Most retailers seem to ignore the potential of the data from video cameras in the stores. As a marketer working in the IT sphere and a passionate shopper, I find it frustrating. I often lack a more personal approach and more attentive service.
Learning about the possibilities of Computer Vision for retail, marketers would be able to do incredible things relying on the data received from cameras. Gartner predicts that 30% of organizations will increase the implementation of AI after COVID, and it’s not a big surprise.
Being in the phase of “through disillusionment” in the Gartner hype cycle, Computer Vision is already bringing real value to many businesses. Yet this technology is often associated with “big brother,” “mass surveillance,” and “lack of privacy.” Yet, in reality, most retail stores use cameras for security purposes. However, marketers can also use the same video footage.
Just to give you a general impression of Computer Vision, I would say that Computer Vision is responsible for the detection, classification, and tracking of any object on the image or video. Here is just one of the popular applications of video analytics in retail:
All in all, it is simply a tool: it can be used to reach good results, and it can also be used for evil purposes. Learning more about it and understanding the myriad of computer vision applications can help to unleash its incredible positive potential.
I am personally interested in discovering new applications of computer vision, among other technologies, in marketing and sales simply because implementing these technologies will lead to a better customer experience.
Heatmaps of the Stores
It is one of the most accessible solutions for any supermarket, a small brick-and-mortar store selling kitchenware, or a salon with designer furniture.
After all, there is video surveillance in any big supermarket or luxury boutique. So why should a business owner ignore receiving maximum information from it? Creating heatmaps will give a retailer a coherent idea of what is going on with the store.
With computer vision, any marketer would not mind knowing the answers to the following questions:
- Where do customers go first when they enter the store?
- What areas in the stores do they avoid?
- How long are the queues?
- What products attract customers’ attention naturally, and what products are often unnoticed?
Precise Demographic/Behavioral Data
Using Computer Vision, it is possible to create a more accurate portrait of the customer, the real portrait of a buyer persona, so to speak. Most buyers in shopping malls and boutiques come and go, never getting inside the system.
The demographic and behavioral parameters are left unnoticed. Gender, age, behavioral patterns, preferences – all this information can be easily extracted from the video footage with the help of Computer Vision.
Collecting this data daily, weekly, and annually is possible to form a coherent picture. After all, each marketer knows that to segment customers, you need to collect as much information about them as possible.
Emotions Analysis with CV
Computer Vision is pretty good today in the recognition of human emotions. Of course, there are many complicated emotions, deep feelings that can be reflected on human faces. Using simple Paul Ekman’s classification of basic emotions (there are 7 of them, anger, sadness, disgust, surprise, happiness, fear, and contempt), it’s possible to find the weak spots in the marketing strategy of any retail store.
For example, It turns out that people feel sadness when they pay. How about changing it?

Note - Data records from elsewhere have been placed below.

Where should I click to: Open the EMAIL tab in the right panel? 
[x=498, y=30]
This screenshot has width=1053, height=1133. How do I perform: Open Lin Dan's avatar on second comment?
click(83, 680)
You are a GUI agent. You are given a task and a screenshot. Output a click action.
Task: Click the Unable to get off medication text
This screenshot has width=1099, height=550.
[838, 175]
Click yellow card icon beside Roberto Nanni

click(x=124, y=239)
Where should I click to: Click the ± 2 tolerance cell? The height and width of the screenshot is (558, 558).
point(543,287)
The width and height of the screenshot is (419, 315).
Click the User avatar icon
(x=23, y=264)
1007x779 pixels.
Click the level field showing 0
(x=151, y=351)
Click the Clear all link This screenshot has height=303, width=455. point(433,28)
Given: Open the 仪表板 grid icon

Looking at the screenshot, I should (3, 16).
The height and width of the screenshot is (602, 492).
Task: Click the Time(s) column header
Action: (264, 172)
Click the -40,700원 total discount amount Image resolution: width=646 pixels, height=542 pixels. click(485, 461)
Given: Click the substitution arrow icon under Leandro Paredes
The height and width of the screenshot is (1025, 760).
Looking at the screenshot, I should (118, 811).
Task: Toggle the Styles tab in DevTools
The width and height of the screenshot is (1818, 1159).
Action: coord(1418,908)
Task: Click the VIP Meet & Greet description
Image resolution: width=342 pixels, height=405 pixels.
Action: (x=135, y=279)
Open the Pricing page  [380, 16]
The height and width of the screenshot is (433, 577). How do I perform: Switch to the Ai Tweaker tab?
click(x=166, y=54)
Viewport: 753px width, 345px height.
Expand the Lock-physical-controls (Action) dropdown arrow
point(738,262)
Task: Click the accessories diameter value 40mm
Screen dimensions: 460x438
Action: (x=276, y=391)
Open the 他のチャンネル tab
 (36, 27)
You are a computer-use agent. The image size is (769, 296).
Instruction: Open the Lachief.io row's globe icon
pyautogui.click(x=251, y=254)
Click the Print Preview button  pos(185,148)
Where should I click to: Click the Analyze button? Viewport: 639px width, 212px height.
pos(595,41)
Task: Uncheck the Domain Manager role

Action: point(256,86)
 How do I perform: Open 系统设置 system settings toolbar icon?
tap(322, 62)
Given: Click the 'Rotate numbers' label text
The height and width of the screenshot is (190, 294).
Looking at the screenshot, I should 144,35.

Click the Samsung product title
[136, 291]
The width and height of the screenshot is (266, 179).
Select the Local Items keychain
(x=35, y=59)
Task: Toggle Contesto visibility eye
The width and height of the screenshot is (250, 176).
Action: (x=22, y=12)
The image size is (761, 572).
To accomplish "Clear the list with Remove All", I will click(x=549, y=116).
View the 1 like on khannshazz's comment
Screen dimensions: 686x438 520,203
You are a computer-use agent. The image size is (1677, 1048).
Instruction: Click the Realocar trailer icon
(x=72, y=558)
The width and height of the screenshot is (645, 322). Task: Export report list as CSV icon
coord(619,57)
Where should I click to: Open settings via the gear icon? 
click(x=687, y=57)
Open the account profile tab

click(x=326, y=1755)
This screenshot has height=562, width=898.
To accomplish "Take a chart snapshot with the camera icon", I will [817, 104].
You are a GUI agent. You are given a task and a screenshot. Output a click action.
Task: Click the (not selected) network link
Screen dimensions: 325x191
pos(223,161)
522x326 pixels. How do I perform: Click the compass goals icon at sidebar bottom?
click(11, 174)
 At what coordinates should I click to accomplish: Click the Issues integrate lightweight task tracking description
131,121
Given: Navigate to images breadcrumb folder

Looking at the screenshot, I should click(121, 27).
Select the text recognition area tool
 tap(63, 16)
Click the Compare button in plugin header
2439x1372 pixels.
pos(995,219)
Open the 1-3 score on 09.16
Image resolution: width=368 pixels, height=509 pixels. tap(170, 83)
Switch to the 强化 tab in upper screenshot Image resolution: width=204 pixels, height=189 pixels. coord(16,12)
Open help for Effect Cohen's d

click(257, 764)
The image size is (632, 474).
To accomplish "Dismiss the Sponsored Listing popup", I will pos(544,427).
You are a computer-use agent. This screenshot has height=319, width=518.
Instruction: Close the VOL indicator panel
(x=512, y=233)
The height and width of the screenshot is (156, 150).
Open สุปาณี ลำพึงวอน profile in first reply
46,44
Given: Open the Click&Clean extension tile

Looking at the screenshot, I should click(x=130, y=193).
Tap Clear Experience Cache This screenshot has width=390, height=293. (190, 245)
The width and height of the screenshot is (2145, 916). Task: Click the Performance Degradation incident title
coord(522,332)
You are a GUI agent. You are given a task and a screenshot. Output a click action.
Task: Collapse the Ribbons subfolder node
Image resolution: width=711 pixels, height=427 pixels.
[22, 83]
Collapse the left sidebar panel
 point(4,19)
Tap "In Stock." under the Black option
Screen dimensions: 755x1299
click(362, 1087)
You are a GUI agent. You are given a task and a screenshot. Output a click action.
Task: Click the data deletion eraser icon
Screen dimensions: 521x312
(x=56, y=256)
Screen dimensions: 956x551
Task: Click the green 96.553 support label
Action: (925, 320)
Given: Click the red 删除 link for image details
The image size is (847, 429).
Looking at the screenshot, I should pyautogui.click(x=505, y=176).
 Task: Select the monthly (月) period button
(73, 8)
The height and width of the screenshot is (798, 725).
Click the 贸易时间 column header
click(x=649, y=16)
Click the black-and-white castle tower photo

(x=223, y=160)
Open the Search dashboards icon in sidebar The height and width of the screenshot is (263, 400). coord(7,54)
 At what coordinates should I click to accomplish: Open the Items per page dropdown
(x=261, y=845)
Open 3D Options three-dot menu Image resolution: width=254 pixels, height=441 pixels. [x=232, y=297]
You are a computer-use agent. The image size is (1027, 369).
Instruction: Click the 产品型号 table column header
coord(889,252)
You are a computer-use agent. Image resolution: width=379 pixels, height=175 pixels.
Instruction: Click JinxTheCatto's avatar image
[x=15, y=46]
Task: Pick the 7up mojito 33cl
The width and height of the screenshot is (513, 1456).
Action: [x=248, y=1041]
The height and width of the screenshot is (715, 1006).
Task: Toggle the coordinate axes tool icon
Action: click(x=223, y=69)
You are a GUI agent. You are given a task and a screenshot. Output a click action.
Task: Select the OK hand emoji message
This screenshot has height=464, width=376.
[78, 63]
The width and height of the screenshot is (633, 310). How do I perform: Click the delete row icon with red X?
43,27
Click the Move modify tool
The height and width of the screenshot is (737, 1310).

Emotion recognition based on Computer Vision answers many questions marketers and sales managers have.
- Why do men after the 50s ignore the store and walk out as soon as they get in there?
- What are the most popular zones in retail stores for kids?
- What emotions do people feel looking at my Christmas shop window?
After all, good marketing is all about positive emotions and experience.
Here are some Computer Vision applications not related to marketing as a bonus to change the perception of this technology as the “big brother.”
- Lab specialists can determine the absence/presence of cholera bacteria in the Petri dish automatically with 99% accuracy;
- Manufacturers can use computer vision software to detect counterfeits;
- Farmers can use drone photos to detect if everything is OK with the crops (if it’s changing color).
Using video analytics software, retailers can get a full picture of what is happening inside their stores regarding customer service.